Any of the above-listed factors could have an adverse effect on our business, financial condition and results
of operations and the ability of our subsidiaries to meet their payment obligations under the Senior Notes and
other debt.
The ability to meet payment and other obligations under the debt instruments of our subsidiaries depends
on their ability to generate significant cash flow in the future. This, to some extent, is subject to general
economic, financial, competitive, legislative and regulatory factors as well as other factors that are beyond our
control. We cannot assure you that our business will generate cash flow from operations, or that future
borrowings will be available to us under existing or any future credit facilities or otherwise, in an amount
sufficient to enable our subsidiaries to meet their payment obligations under the Senior Notes and other debt
and to fund other liquidity needs. If our subsidiaries are not able to generate sufficient cash flow to service
their debt obligations, they may need to refinance or restructure debt, including the Senior Notes, sell assets,
reduce or delay capital investments, or seek to raise additional capital. If our subsidiaries are unable to
implement one or more of these alternatives, they may not be able to meet payment obligations under the
Senior Notes and other debt and other obligations.
Despite our current consolidated indebtedness levels, we and our subsidiaries may still be able to incur
substantially more debt. This could exacerbate further the risks associated with our substantial
leverage.
We and our subsidiaries may be able to incur substantial additional indebtedness, including additional
secured indebtedness, in the future. The terms of the Senior Notes indenture and the Credit Agreement
restrict, but do not completely prohibit, us or our subsidiaries from doing so. In addition, the Senior Notes
indenture allows Wendy’s/Arby’s Restaurants to issue additional Senior Notes under certain circumstances,
which will also be guaranteed by the guarantors of the Senior Notes. The indenture also allows Wendy’s/Arby’s
Restaurants to incur certain secured debt and allows our foreign subsidiaries to incur additional debt, which
would be effectively senior to the Senior Notes. In addition, the indenture does not prevent Wendy’s/Arby’s
Restaurants from incurring other liabilities that do not constitute indebtedness. If new debt or other liabilities
are added to our current consolidated debt levels, the related risks that we now face could intensify.
The current decline in the global economy and credit crisis may significantly inhibit our ability to
reduce and refinance our subsidiaries’ current indebtedness.
As of January 3, 2010, within 37 months our subsidiaries had approximately $251.5 million of
indebtedness that is due under the Credit Agreement and $200.0 million of indebtedness due under the
outstanding Wendy’s 6.25% senior notes due 2011. Depending on current and expected cash flows, our
subsidiaries may need to refinance a significant portion of this indebtedness. During the third quarter of 2008,
the global credit markets suffered a significant contraction, including the failure of some large financial
institutions. This resulted in a significant decline in the credit markets and the overall availability of credit.

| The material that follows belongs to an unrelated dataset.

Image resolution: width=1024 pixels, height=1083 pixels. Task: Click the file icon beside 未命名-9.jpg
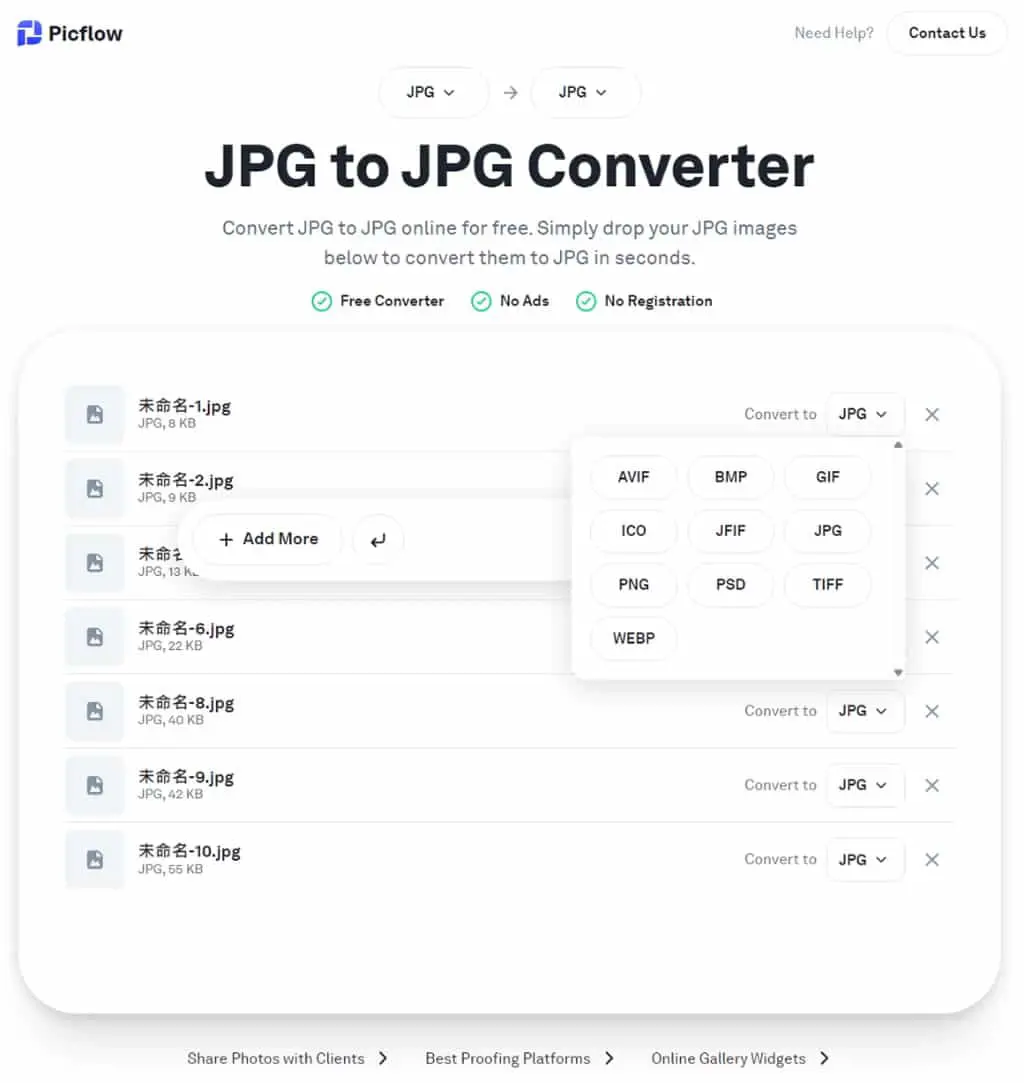[x=95, y=785]
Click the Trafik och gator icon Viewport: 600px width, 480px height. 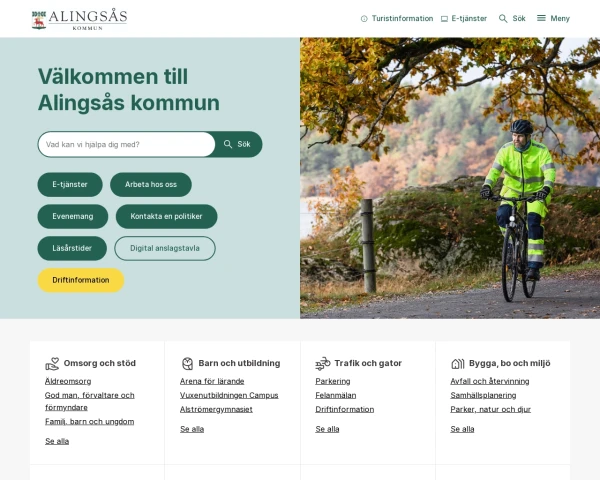click(323, 363)
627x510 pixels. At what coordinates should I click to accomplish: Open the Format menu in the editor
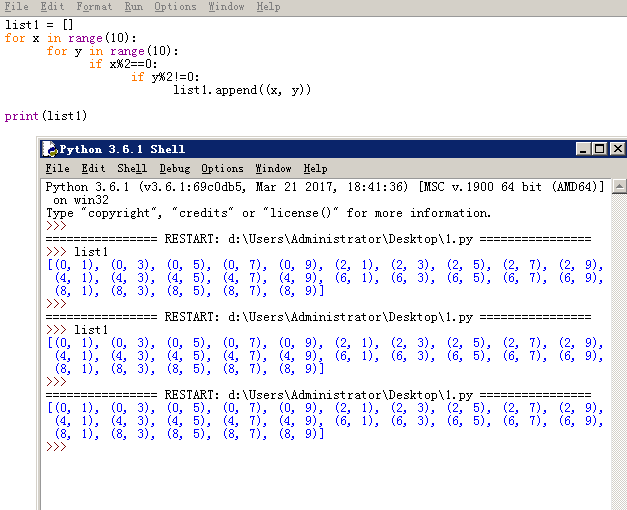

Market disruptions, such as those experienced in 2008 and 2009, as well as our subsidiaries’ significant debt
levels, may increase the cost of borrowing or adversely affect the ability to refinance the obligations of our
subsidiaries as they become due. If we are unable to refinance our subsidiaries’ indebtedness or access additional
credit, or if short-term or long-term borrowing costs of our subsidiaries dramatically increase, their ability to
finance current operations and meet their short-term and long-term obligations could be adversely affected.
To service debt and meet its other cash needs, Wendy’s/Arby’s Restaurants will require a significant
amount of cash, which may not be available to it.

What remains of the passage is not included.